Material for this task:
*** Begin section ***

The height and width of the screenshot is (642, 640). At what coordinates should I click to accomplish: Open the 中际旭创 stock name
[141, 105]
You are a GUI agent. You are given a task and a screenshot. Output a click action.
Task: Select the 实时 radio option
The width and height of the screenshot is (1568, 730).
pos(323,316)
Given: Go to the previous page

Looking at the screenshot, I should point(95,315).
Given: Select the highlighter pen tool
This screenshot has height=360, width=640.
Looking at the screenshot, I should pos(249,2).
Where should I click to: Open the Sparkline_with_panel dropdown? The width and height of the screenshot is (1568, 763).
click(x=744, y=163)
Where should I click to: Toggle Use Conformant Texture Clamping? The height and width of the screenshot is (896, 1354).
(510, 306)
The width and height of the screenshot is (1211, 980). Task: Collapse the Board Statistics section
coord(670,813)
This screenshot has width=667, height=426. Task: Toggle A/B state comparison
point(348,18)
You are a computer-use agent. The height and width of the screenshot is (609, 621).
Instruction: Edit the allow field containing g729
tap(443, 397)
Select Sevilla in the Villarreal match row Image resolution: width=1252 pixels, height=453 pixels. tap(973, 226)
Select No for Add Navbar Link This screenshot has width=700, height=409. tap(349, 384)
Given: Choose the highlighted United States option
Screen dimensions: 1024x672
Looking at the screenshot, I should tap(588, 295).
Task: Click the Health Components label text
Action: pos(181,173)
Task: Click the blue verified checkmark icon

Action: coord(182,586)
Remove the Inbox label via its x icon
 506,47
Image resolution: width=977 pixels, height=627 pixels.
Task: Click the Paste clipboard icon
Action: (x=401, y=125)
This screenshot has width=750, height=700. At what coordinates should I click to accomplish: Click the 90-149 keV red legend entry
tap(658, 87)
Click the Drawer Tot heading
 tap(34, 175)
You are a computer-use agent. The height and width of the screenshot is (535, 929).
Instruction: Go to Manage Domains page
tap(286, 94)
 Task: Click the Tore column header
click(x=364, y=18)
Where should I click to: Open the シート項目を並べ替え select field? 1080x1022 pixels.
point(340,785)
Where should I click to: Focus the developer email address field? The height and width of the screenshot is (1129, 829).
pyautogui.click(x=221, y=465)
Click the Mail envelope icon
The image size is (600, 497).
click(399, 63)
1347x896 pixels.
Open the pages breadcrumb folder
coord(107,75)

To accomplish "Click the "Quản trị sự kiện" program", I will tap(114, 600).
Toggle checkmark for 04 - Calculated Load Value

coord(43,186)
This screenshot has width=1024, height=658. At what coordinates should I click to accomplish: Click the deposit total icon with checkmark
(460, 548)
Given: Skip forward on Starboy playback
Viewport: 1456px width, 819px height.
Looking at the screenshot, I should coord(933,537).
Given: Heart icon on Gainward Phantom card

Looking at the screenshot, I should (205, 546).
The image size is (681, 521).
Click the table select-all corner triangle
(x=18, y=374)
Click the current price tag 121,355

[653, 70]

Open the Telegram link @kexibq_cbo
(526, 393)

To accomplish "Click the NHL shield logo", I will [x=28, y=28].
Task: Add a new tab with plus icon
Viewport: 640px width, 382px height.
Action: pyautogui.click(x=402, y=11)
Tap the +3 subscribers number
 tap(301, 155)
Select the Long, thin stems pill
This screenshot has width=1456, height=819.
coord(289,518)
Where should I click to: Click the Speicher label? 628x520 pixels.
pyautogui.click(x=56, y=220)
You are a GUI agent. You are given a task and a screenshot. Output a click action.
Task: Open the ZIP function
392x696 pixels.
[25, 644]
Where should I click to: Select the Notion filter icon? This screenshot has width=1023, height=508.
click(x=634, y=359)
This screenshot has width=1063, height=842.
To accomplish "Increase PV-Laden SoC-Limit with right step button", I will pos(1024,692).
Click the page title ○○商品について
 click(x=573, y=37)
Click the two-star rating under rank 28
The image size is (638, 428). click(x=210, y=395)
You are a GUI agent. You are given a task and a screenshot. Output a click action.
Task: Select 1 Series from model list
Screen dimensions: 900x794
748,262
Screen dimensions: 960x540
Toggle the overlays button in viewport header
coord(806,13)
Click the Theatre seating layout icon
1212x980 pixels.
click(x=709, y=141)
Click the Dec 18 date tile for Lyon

*** End section ***

Your goal:
Look above for the line with "The width and height of the screenshot is (1568, 730)."; retype exactly that line, every line after it up to the line with "Given: Choose the", and that line too, nothing else.

Exercise output:
The width and height of the screenshot is (1568, 730).
pos(323,316)
Given: Go to the previous page

Looking at the screenshot, I should point(95,315).
Given: Select the highlighter pen tool
This screenshot has height=360, width=640.
Looking at the screenshot, I should pos(249,2).
Where should I click to: Open the Sparkline_with_panel dropdown? The width and height of the screenshot is (1568, 763).
click(x=744, y=163)
Where should I click to: Toggle Use Conformant Texture Clamping? The height and width of the screenshot is (896, 1354).
(510, 306)
The width and height of the screenshot is (1211, 980). Task: Collapse the Board Statistics section
coord(670,813)
This screenshot has width=667, height=426. Task: Toggle A/B state comparison
point(348,18)
You are a computer-use agent. The height and width of the screenshot is (609, 621).
Instruction: Edit the allow field containing g729
tap(443, 397)
Select Sevilla in the Villarreal match row Image resolution: width=1252 pixels, height=453 pixels. tap(973, 226)
Select No for Add Navbar Link This screenshot has width=700, height=409. tap(349, 384)
Given: Choose the highlighted United States option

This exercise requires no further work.